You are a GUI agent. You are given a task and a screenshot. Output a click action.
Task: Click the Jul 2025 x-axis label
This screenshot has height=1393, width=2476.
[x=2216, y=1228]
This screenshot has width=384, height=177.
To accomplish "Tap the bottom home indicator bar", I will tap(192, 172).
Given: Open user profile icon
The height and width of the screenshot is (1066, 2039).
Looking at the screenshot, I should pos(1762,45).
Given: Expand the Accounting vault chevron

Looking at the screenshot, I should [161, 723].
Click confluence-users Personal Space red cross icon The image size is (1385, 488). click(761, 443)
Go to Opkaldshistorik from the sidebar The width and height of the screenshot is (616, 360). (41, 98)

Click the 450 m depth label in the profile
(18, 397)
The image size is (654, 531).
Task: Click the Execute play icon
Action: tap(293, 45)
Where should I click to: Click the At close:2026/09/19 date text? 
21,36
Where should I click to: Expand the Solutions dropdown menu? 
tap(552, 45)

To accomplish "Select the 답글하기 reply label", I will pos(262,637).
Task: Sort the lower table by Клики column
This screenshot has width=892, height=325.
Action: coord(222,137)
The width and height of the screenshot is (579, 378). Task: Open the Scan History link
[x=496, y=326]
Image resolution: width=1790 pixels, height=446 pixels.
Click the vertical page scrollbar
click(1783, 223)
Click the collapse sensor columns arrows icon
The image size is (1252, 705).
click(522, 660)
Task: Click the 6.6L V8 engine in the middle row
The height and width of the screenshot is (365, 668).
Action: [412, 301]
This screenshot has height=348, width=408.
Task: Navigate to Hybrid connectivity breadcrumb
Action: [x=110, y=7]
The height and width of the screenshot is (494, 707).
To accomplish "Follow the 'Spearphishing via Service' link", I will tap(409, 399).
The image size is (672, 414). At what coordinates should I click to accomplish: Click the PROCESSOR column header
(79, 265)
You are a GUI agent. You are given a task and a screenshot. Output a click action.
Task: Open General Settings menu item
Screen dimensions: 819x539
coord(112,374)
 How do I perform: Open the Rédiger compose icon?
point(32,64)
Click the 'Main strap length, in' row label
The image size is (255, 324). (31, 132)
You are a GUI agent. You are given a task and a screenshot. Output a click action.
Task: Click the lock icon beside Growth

## What is expected
Copy every one of the entries above word for word, with nothing left out or changed.

## Task response
You are a GUI agent. You are given a task and a screenshot. Output a click action.
Task: Click the Jul 2025 x-axis label
This screenshot has height=1393, width=2476.
[x=2216, y=1228]
This screenshot has width=384, height=177.
To accomplish "Tap the bottom home indicator bar", I will tap(192, 172).
Given: Open user profile icon
The height and width of the screenshot is (1066, 2039).
Looking at the screenshot, I should pos(1762,45).
Given: Expand the Accounting vault chevron

Looking at the screenshot, I should [161, 723].
Click confluence-users Personal Space red cross icon The image size is (1385, 488). click(761, 443)
Go to Opkaldshistorik from the sidebar The width and height of the screenshot is (616, 360). (41, 98)

Click the 450 m depth label in the profile
(18, 397)
The image size is (654, 531).
Task: Click the Execute play icon
Action: tap(293, 45)
Where should I click to: Click the At close:2026/09/19 date text? 
21,36
Where should I click to: Expand the Solutions dropdown menu? 
tap(552, 45)

To accomplish "Select the 답글하기 reply label", I will pos(262,637).
Task: Sort the lower table by Клики column
This screenshot has width=892, height=325.
Action: coord(222,137)
The width and height of the screenshot is (579, 378). Task: Open the Scan History link
[x=496, y=326]
Image resolution: width=1790 pixels, height=446 pixels.
Click the vertical page scrollbar
click(1783, 223)
Click the collapse sensor columns arrows icon
The image size is (1252, 705).
click(522, 660)
Task: Click the 6.6L V8 engine in the middle row
The height and width of the screenshot is (365, 668).
Action: [412, 301]
This screenshot has height=348, width=408.
Task: Navigate to Hybrid connectivity breadcrumb
Action: [x=110, y=7]
The height and width of the screenshot is (494, 707).
To accomplish "Follow the 'Spearphishing via Service' link", I will tap(409, 399).
The image size is (672, 414). At what coordinates should I click to accomplish: Click the PROCESSOR column header
(79, 265)
You are a GUI agent. You are given a task and a screenshot. Output a click action.
Task: Open General Settings menu item
Screen dimensions: 819x539
coord(112,374)
 How do I perform: Open the Rédiger compose icon?
point(32,64)
Click the 'Main strap length, in' row label
The image size is (255, 324). (31, 132)
You are a GUI agent. You are given a task and a screenshot. Output a click action.
Task: Click the lock icon beside Growth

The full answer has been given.